Start Excerpted data
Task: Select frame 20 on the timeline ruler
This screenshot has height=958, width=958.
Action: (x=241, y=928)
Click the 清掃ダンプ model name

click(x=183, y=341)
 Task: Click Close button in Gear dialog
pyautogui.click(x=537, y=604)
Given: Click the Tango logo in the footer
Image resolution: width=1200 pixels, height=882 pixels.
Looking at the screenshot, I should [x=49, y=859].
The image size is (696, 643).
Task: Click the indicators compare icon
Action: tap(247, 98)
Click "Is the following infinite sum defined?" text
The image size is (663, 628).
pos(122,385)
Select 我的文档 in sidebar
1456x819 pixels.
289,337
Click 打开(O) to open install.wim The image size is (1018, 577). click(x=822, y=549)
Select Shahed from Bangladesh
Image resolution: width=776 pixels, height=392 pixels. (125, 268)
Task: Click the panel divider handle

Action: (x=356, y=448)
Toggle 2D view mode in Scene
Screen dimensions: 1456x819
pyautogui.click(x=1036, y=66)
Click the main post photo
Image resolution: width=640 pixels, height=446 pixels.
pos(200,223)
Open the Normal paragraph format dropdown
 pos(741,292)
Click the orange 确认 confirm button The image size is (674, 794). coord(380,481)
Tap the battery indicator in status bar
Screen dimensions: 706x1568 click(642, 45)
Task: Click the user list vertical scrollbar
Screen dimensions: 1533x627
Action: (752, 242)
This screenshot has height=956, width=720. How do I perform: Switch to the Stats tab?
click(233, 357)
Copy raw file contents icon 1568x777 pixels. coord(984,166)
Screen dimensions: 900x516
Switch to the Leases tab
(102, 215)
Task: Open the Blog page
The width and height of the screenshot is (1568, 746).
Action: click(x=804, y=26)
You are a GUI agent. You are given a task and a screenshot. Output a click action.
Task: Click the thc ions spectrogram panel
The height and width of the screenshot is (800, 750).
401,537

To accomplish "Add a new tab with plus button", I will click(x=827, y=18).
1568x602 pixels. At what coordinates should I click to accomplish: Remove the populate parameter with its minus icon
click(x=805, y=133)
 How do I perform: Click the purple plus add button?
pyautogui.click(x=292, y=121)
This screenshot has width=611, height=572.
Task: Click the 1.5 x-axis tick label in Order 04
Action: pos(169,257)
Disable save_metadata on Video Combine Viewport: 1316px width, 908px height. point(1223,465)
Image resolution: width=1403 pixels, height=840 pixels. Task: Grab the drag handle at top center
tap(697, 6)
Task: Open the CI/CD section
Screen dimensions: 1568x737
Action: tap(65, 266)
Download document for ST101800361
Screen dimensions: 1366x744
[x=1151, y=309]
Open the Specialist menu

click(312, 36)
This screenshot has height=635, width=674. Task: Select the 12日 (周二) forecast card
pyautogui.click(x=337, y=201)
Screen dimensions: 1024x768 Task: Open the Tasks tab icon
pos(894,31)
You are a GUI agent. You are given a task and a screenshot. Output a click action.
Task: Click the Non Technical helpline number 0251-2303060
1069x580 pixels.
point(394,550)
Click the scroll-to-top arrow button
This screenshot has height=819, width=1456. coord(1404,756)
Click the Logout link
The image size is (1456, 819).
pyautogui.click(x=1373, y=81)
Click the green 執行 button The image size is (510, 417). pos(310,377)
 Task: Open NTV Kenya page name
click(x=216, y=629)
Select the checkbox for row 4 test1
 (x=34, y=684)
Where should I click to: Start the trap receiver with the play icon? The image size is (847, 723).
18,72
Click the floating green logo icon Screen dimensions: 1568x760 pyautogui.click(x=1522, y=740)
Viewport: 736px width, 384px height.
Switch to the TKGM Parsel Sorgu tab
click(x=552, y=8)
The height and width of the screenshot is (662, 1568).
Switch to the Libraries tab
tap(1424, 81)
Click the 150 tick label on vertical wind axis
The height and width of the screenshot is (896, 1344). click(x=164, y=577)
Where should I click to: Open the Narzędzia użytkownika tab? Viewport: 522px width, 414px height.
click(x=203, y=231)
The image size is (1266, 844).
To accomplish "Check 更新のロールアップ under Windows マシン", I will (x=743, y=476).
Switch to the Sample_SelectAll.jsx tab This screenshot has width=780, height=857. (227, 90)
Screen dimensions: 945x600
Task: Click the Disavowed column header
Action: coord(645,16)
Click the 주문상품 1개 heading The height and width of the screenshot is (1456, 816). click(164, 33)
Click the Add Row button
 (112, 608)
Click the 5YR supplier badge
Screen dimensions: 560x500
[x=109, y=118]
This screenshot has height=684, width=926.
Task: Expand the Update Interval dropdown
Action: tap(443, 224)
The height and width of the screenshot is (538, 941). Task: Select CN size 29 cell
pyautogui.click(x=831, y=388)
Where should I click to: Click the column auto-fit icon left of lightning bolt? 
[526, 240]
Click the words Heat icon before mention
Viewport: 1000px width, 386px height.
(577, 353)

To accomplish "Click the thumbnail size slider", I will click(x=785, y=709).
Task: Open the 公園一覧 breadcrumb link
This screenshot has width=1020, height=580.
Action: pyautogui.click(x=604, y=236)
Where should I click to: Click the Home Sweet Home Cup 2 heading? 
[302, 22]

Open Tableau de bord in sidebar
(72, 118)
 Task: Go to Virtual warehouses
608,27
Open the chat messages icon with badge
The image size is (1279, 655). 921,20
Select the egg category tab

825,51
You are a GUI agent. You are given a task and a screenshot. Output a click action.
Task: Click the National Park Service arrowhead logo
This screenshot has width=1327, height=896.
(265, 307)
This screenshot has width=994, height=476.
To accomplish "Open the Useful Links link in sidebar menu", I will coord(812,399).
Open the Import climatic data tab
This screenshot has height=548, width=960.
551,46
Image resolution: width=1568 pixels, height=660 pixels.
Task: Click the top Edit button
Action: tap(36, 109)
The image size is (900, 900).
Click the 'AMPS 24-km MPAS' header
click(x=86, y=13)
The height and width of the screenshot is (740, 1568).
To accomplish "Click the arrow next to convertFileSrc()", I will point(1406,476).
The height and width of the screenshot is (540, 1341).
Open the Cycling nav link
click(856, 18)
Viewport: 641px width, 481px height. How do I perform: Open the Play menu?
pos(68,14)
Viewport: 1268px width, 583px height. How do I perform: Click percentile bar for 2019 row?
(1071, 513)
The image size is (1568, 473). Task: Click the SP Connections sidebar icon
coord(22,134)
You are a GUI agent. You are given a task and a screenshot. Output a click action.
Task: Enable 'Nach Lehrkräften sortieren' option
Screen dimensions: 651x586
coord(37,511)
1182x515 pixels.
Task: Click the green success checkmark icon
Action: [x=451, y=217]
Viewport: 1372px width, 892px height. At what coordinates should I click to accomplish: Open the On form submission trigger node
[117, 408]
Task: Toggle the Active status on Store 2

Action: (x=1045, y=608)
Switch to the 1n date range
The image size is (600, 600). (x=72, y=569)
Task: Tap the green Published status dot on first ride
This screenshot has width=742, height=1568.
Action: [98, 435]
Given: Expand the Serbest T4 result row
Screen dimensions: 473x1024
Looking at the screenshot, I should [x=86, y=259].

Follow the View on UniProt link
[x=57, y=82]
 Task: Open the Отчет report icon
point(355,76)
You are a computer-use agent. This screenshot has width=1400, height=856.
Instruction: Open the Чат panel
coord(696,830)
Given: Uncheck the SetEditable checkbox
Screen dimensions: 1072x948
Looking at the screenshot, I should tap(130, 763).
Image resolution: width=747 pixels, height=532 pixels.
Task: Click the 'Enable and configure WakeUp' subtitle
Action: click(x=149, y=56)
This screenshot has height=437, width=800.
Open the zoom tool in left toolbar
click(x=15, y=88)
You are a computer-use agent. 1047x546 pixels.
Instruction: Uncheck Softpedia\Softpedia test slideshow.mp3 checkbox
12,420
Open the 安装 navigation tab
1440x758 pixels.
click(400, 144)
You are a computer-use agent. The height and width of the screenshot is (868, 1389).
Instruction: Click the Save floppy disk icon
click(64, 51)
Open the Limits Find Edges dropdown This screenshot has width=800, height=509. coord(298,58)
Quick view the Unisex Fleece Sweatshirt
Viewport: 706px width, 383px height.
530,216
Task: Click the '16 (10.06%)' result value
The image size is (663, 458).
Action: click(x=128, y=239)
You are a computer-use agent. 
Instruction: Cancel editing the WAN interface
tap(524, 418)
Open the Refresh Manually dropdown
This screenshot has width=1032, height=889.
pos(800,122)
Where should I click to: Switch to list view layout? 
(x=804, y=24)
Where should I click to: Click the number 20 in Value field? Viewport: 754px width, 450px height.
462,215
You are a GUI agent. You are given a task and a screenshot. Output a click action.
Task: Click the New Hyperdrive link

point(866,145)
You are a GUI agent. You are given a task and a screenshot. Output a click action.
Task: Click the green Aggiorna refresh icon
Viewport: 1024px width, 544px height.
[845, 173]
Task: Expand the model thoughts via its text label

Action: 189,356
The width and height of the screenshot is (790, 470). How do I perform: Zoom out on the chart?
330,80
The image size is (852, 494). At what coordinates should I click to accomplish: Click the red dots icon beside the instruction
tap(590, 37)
End Excerpted data
**What this task involves**
Please put the data starting at the line that contains "Click the 5YR supplier badge" and ending at the line that contains "will click(x=785, y=709)." into a Markdown table, one line per row and no blank lines. Use two columns, Row for each row's number and Data line for the line itself.

**Task response**
| Row | Data line |
|---|---|
| 1 | Click the 5YR supplier badge |
| 2 | Screen dimensions: 560x500 |
| 3 | [x=109, y=118] |
| 4 | This screenshot has height=684, width=926. |
| 5 | Task: Expand the Update Interval dropdown |
| 6 | Action: tap(443, 224) |
| 7 | The height and width of the screenshot is (538, 941). Task: Select CN size 29 cell |
| 8 | pyautogui.click(x=831, y=388) |
| 9 | Where should I click to: Click the column auto-fit icon left of lightning bolt?  |
| 10 | [526, 240] |
| 11 | Click the words Heat icon before mention |
| 12 | Viewport: 1000px width, 386px height. |
| 13 | (577, 353) |
| 14 | To accomplish "Click the thumbnail size slider", I will click(x=785, y=709). |